During June and July, Kejian participated in a number of community activities, while also engaging in daily work:
“Immersed in daily cleanup and sorting, I accompanied fisherwomen receiving marine debris at the port, weighing materials, photographing receipts, and sorting plastics in the Little Blue Family. I learned the classification standards used by VisionBlue and assisted in cutting, draining, and compressing bottles into 40-kg cubes—labor that is repetitive, intimate, and physically demanding.”
Examples of local cleanup featuring cardboard, plastic, and batteries.
Reflecting on the work and how it pertains to his research, Kejian notes:
“The experience confirmed that ‘cleaning the ocean’ is as much about making the work legible as it is about removing material. Photos, scales, ledgers, vests, and ceremonies create a public narrative of action that travels well across apps and audits.
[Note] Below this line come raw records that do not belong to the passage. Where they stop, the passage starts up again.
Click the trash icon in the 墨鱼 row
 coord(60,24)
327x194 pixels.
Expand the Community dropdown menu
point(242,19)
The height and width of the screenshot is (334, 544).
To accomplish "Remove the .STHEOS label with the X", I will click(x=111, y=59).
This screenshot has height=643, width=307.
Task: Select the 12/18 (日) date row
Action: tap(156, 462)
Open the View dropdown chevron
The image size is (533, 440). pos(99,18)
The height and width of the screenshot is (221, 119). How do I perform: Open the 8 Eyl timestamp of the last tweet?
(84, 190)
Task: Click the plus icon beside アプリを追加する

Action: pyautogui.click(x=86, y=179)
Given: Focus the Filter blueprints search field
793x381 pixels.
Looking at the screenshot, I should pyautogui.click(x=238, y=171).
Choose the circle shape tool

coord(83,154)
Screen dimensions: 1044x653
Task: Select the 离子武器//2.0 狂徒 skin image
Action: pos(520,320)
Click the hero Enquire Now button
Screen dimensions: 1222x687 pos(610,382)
My research will continue to ask who benefits, who bears the exhaustion, and how governance might center the embodied knowledge that keeps coastal communities afloat.”
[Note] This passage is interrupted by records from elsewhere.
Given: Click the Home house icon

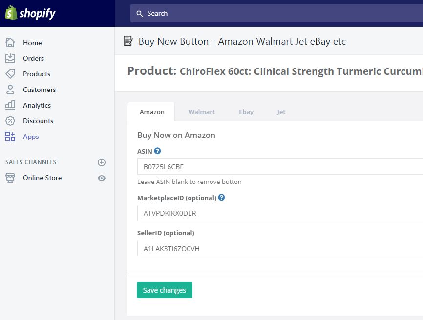Looking at the screenshot, I should click(10, 43).
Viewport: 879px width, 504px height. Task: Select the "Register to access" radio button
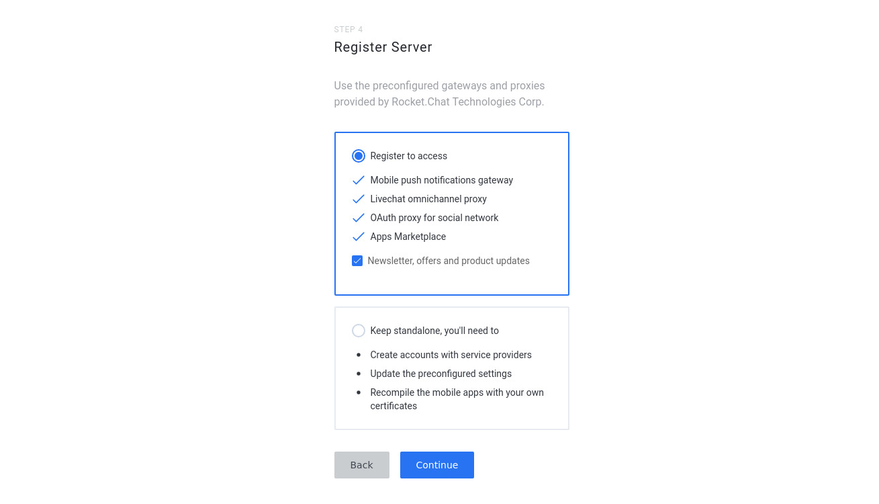tap(359, 156)
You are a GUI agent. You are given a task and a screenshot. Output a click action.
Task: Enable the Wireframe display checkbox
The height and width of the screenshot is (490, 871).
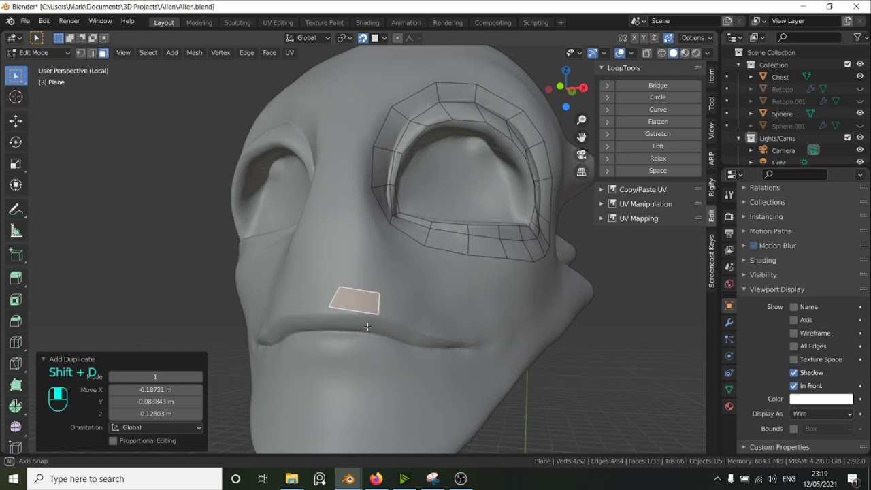coord(793,333)
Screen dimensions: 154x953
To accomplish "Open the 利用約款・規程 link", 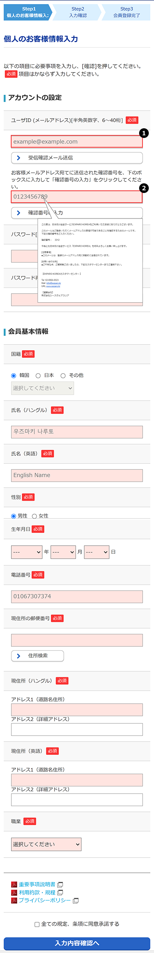I will click(x=37, y=892).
Yixuan Cui, Graduate School of Education – Adolescent Development and Parenting Practices in China’s High Schools
Students watching an education film in a high school participating in Yixuan’s research.
Yixuan Cui’s summer project aimed to examine the relationships among parenting practices and adolescent development in contemporary urban China, particularly in the context of post-pandemic social and economic changes. She is a first year PhD student at HGSE studying adolescent development and parenting, focusing on how social and cultural contexts shape parenting beliefs and practices.
“I built collaborative research-practice partnerships with three local high schools in Jinan. With the cooperation and support of school staff, I distributed Qualtrics surveys to students and parents, collecting responses from 1,500 students and 1,200 parents. These surveys included psychological scales that were previously developed in the literature and covered topics on parenting styles, expectations, and student mental health, sense of purpose, and school engagement.”
Yixuan Cui in front of a Jinan City school.
Being on the ground was essential to networking and cultivating partnerships with schools in Shandong Province.
“Building these school relationships allowed me to launch the qualitative component of my research. I successfully recruited 25 student-parent dyads for in-depth interviews. These interviews are currently ongoing. I was unable to complete all interviews in person. As a result, I have transitioned the interviews to an online format. These interviews are designed to complement the quantitative data by providing rich contextual insights into family and school experiences.”
Yixuan is already building on her summer research. She was invited to give a poster presentation at the Society for Research on Adolescence Biennial Meeting in 2026.
“This was my first experience conducting independent fieldwork directly with schools, students, and parents, as a first year Ph.D. student supported by a research grant. It was especially meaningful to me, both personally and professionally. The foundation I built this summer will shape my future research and deepen my engagement with genuine questions about what family and youth are experiencing in contemporary urban China. The relationships I established with local schools will also provide opportunities for future collaboration and follow-up studies.”
A photo of Yixuan Cui presenting my research at a conference in summer 2025.